La formation en question
Dans leurs entretiens avec les responsables qui les accueillent dans leurs murs, certains de nos jeunes confrères dans les innombrables chaînes télévisées s’affichent sans complexe dans des postures pour le moins cavalières, accoudés au bureau de leur interlocuteur ou assis les jambes largement écartées. Et ne parlons pas de leur accoutrement vestimentaire.
Il ne s’agit pas ici de se conformer à quelques normes qui, de toute manière, comporteront toujours une part d’arbitraire. Il s’agit fondamentalement de rétablir la profession dans sa dignité qui, elle, comporte une bonne part de respectabilité.
Tout cela devrait couler de source. Mais la source semble tarie depuis longtemps. La distanciation que doit mettre le journaliste entre sa personne et son vis-à-vis n’est pas seulement dictée par une exigence d’objectivation qui mette en relief sa neutralité mais aussi pour maintenir, au sein de l’opinion publique, le nécessaire respect des institutions. Il est évident que ces « anomalies » trouvent leur origine dans des carences au niveau de la formation. Mais la formation ne doit pas s’arrêter aux seules années d’études supérieures. Normalement, elle doit se poursuivre par l’encadrement des aînés (les chefs hiérarchiques) au sein des entreprises. Car la détention du seul diplôme ne saurait équivaloir à la possession du métier. Ici comme ailleurs, il y a une dimension « artisanale », c’est-à-dire pratique, à travers les exercices rédactionnels mais aussi à travers une éducation comportementale dans l’exercice quotidien de ce métier.
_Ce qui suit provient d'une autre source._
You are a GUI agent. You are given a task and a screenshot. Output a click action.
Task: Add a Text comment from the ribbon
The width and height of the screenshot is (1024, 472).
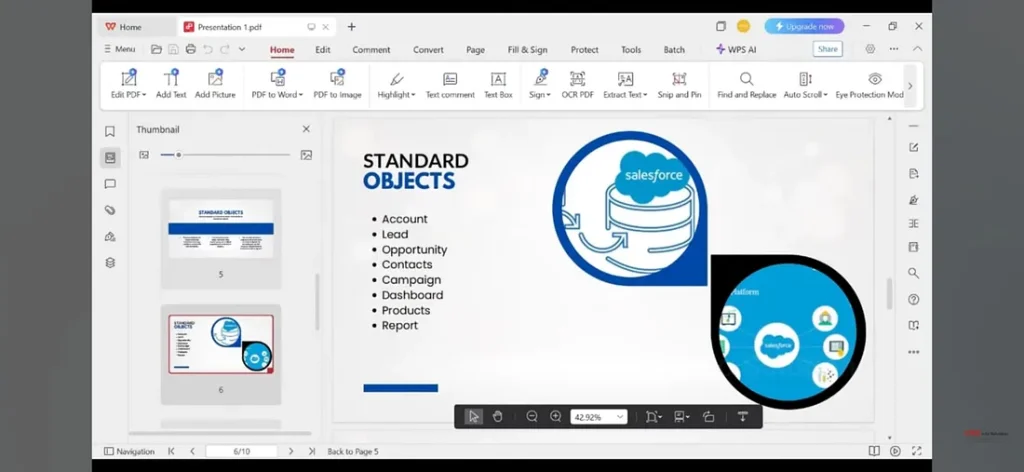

Elle seule peut vraiment donner accès à la dignité de la profession journalistique.
A la veille de rudes joutes électorales au cours desquelles le journaliste est appelé à jouer un rôle crucial dans la transmission de l’information et dans la formation d’une opinion parmi le public, il est important que ce « médiateur », à travers la qualité de son travail mais aussi de sa propre présentation, donne de lui-même la meilleure image possible.